Koundinyasana 2/B or the Flying Splits
There’s a gap of 4 years and a pregnancy between these two pictures. In fact, I even wrote about it here in my blog – Hook knee in the shoulder. I truly did not understand any instructions. How was one supposed to lift the other leg at all? It felt like an impossibility. I smiled at the camera but had no idea what I was even doing. It was a part of the challenge which is the only reason why I tried the pose.
I don’t do this pose in every practice. I generally practice a lot of strength and mobility flows, which over time helped me to gain strength to lift my legs and fly. Here’s a post on how I learned to do Koundinyasana at home.
This pose was a tad easier to hold than Koundinyasana 1, but I lacked the flexibility to extend the leg. I also had a hard time holding the pose for more than a few seconds. As my strength and flexibility improved, I learned to use Dhristi and arms to stabilize myself.
Related Post – How I learned to do Koundinyasana A
Upavista Konasana or Pancake pose
There’s a gap of 3 years between the photos. I was never actively practicing this pose, but a lot of my practice involves doing leg stretches, hip mobility, and side bends. I was actually surprised when one day my chest touched the floor. I always try this intense stretch at the end of my practice when my body has completely warmed up.
Urdhva Dhanurasana with straight legs
I have never neem comfortable with backbends. And I still give myself a pep talk before going into Urdhva Dhanurasana or the wheel pose. Of late I do wheel pose only after 1 hour of practicing yoga. I have also bought a yoga wheel to assist my backbends. So one day I decided to give the straight-leg variation a try. It happened on the first attempt.

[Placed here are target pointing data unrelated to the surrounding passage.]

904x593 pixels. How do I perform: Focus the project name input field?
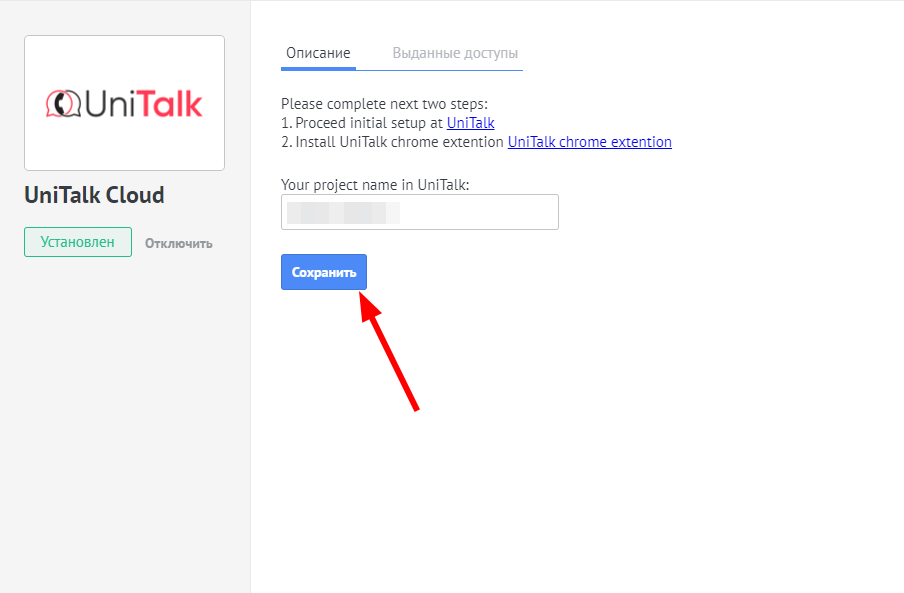tap(419, 212)
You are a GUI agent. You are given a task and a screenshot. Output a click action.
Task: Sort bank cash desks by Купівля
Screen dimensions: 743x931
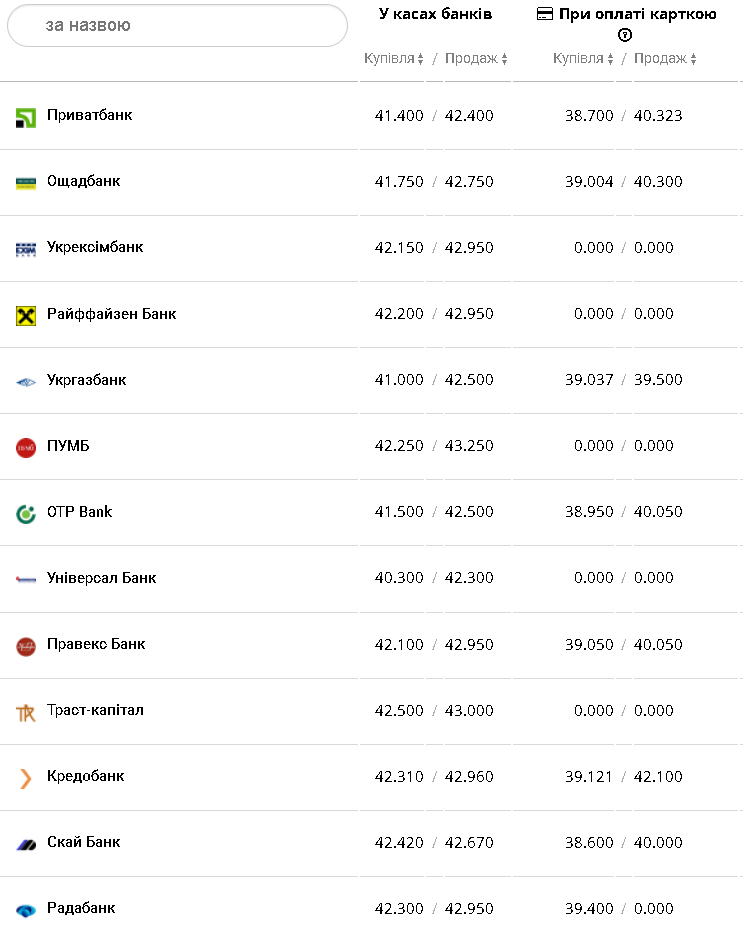[x=394, y=59]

I did not try this before because I knew I lacked flexibility and would end up overcompensating. But the long practice gave me the courage to try it out. Again, this is not something I do every day. Only on days when I practice backbends and feel like going deeper, I practice these poses.
Laghu Vajrasana or Little Thunderbolt Pose
I had made little progress in this pose before pregnancy, but after delivering my baby I had to start over again. I lacked core strength and back flexibility to do a lot of yoga poses. But with time, I gained my strength back. The first picture is from my post-partum period and the second picture taken last year.
Related post – 9 Months Post Partum fitness progress
We are all in different places in our journey. It is unfair to compare someone else’s journey to ours. Trust that you are making progress with every practice. Also, understand that Yoga isn’t about only Asana practice. Do explore other limbs of yoga and its wonderful philosophies.
Stay safe and enjoy your time on the mat.